Records contained in a dataset

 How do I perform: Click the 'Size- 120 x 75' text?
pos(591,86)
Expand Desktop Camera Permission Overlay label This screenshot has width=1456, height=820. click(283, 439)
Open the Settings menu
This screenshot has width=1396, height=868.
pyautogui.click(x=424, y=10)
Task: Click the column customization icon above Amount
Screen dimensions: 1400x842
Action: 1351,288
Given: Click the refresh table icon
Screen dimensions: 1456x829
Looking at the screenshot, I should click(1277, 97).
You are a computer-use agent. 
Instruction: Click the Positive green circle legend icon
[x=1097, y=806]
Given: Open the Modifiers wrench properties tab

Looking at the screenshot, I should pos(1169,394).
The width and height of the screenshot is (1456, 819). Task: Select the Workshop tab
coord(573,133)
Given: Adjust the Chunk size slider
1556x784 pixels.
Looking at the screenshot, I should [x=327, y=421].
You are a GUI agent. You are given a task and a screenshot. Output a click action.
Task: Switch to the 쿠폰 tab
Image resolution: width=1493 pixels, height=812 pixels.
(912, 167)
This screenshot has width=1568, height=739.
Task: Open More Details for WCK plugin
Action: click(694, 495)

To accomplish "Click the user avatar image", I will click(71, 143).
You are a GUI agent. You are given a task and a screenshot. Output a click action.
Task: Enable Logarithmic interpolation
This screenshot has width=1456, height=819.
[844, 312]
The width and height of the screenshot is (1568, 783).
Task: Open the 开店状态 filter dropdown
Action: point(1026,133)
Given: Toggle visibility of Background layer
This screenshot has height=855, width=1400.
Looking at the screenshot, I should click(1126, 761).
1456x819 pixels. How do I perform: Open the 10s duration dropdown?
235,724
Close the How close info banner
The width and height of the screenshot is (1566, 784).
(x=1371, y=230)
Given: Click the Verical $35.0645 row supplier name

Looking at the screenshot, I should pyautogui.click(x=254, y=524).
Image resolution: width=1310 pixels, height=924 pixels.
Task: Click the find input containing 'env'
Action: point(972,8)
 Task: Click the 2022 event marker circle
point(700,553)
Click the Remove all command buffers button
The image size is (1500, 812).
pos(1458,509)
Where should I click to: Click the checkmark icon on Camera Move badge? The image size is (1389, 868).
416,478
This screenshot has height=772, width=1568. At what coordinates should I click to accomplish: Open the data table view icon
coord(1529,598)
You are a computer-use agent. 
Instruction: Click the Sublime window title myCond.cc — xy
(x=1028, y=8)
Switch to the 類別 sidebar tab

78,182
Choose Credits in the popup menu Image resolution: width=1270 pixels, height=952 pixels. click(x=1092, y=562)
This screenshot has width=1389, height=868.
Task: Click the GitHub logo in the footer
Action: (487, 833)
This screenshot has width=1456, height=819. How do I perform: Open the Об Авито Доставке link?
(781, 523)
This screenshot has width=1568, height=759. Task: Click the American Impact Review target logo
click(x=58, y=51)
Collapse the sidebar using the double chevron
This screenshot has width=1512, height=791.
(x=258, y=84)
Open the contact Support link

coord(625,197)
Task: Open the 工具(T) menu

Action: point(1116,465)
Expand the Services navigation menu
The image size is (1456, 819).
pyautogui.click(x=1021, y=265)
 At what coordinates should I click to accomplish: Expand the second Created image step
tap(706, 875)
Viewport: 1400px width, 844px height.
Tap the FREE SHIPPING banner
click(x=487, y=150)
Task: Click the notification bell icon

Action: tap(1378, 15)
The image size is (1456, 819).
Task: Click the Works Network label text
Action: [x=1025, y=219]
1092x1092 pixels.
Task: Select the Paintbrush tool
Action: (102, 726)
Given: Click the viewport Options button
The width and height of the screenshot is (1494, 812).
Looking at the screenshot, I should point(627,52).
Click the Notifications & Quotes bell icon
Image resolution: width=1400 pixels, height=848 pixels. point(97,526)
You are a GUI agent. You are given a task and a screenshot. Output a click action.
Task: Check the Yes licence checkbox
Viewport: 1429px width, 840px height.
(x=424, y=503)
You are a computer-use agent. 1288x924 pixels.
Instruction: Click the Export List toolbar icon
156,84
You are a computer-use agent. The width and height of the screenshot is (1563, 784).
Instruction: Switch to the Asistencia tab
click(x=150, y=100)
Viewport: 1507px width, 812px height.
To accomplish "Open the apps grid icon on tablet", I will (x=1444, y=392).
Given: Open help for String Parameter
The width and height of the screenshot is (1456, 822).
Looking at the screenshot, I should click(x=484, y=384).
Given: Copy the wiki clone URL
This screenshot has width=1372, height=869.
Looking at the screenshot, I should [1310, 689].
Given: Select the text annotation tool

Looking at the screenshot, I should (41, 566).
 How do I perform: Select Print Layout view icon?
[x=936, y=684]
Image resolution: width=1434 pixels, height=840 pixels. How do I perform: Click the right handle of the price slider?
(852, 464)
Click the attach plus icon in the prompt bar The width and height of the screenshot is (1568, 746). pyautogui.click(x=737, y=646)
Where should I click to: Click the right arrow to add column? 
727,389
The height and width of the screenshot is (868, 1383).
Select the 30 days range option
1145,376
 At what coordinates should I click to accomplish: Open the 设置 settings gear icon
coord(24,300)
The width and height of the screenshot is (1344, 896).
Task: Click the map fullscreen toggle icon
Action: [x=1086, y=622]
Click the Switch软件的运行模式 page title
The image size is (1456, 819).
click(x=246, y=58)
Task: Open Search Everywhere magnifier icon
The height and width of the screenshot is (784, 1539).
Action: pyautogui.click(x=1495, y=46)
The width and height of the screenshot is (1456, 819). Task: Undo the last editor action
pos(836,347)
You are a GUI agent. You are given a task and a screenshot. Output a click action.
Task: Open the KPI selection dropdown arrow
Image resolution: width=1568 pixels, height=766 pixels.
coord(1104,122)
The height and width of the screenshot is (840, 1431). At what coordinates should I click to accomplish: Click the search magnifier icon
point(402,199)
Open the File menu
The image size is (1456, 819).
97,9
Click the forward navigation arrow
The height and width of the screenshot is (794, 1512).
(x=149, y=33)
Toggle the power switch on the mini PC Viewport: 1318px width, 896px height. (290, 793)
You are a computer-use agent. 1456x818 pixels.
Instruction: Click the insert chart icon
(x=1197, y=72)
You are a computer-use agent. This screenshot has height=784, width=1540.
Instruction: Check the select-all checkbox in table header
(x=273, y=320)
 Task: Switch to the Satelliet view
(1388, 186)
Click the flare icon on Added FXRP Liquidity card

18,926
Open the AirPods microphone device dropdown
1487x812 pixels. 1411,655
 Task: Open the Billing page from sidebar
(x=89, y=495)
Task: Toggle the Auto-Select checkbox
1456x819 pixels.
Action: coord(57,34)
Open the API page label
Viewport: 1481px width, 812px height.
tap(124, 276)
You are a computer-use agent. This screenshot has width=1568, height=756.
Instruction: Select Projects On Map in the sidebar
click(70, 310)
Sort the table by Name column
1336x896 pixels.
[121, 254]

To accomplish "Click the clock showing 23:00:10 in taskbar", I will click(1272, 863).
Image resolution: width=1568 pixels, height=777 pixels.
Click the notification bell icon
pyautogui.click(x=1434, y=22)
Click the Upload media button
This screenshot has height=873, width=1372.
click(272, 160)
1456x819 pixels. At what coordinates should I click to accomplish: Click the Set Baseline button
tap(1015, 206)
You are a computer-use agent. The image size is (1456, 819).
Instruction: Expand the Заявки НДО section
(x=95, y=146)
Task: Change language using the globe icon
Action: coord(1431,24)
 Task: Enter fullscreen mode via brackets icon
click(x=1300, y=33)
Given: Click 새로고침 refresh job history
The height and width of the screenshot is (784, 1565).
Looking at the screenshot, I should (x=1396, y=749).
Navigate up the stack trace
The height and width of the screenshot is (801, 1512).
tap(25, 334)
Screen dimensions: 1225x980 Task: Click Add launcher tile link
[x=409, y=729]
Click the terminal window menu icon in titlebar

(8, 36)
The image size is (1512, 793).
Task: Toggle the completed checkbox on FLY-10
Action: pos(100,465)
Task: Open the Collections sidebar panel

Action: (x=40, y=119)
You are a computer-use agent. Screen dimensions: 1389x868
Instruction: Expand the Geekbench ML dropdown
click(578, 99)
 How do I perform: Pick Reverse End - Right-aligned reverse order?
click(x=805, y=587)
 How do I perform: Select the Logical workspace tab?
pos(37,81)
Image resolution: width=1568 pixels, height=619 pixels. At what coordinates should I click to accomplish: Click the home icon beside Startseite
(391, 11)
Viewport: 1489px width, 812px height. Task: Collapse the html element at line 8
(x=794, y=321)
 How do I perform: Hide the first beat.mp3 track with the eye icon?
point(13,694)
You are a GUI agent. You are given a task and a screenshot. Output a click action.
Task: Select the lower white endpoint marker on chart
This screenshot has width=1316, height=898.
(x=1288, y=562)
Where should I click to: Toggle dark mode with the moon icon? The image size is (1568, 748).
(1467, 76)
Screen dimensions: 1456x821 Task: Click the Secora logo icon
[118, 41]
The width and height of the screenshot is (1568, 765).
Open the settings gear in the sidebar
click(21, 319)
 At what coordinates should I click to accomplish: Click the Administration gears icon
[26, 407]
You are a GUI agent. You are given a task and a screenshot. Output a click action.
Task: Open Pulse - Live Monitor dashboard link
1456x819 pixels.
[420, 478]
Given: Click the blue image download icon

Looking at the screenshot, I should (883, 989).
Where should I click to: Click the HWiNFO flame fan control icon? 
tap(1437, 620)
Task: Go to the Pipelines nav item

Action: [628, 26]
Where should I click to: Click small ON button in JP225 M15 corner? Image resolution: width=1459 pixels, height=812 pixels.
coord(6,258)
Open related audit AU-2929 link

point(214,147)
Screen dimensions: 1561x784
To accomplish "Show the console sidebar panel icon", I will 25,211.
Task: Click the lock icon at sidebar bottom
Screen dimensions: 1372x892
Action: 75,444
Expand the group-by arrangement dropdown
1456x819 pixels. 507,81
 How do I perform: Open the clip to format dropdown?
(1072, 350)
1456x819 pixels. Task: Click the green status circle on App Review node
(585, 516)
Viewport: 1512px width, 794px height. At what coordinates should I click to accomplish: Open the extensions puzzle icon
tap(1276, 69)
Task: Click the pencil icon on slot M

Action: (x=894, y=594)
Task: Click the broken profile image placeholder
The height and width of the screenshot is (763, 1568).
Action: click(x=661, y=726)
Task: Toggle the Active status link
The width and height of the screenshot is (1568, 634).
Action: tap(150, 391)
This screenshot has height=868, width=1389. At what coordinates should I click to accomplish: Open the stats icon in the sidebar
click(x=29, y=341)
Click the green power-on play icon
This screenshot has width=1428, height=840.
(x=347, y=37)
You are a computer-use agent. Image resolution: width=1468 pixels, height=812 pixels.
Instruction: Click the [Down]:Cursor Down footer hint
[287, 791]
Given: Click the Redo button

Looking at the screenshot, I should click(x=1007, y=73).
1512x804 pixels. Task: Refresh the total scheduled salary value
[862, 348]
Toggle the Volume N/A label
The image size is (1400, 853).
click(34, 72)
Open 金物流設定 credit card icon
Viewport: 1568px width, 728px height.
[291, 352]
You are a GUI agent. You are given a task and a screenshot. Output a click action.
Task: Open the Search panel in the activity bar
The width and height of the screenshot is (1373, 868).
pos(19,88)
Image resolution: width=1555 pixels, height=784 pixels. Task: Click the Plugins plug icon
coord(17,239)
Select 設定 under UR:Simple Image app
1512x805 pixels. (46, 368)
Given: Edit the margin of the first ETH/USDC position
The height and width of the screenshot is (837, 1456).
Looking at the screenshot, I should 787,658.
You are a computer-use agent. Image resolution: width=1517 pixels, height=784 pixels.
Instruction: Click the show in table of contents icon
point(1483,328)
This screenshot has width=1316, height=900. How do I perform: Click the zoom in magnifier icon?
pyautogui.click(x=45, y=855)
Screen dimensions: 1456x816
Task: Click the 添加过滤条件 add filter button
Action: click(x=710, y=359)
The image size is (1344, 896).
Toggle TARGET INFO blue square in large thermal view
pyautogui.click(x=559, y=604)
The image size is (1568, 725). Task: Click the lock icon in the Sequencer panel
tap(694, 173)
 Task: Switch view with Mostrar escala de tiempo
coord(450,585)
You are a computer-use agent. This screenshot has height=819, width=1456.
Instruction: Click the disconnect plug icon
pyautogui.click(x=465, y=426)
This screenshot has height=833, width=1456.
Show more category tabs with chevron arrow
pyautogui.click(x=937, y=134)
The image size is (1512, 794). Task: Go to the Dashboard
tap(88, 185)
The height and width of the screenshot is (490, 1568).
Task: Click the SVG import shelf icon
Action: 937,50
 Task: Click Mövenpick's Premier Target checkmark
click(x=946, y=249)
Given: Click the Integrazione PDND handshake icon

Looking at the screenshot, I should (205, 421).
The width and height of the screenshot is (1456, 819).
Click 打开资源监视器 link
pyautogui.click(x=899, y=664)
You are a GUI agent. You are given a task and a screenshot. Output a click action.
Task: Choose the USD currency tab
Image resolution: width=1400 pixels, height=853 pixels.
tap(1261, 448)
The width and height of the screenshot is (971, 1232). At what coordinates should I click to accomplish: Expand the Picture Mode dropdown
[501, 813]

### PROBLEM DESCRIPTION
Using the records, find how many lines include the string "power" and report that number alone.

### SOLUTION TO THIS EXERCISE
2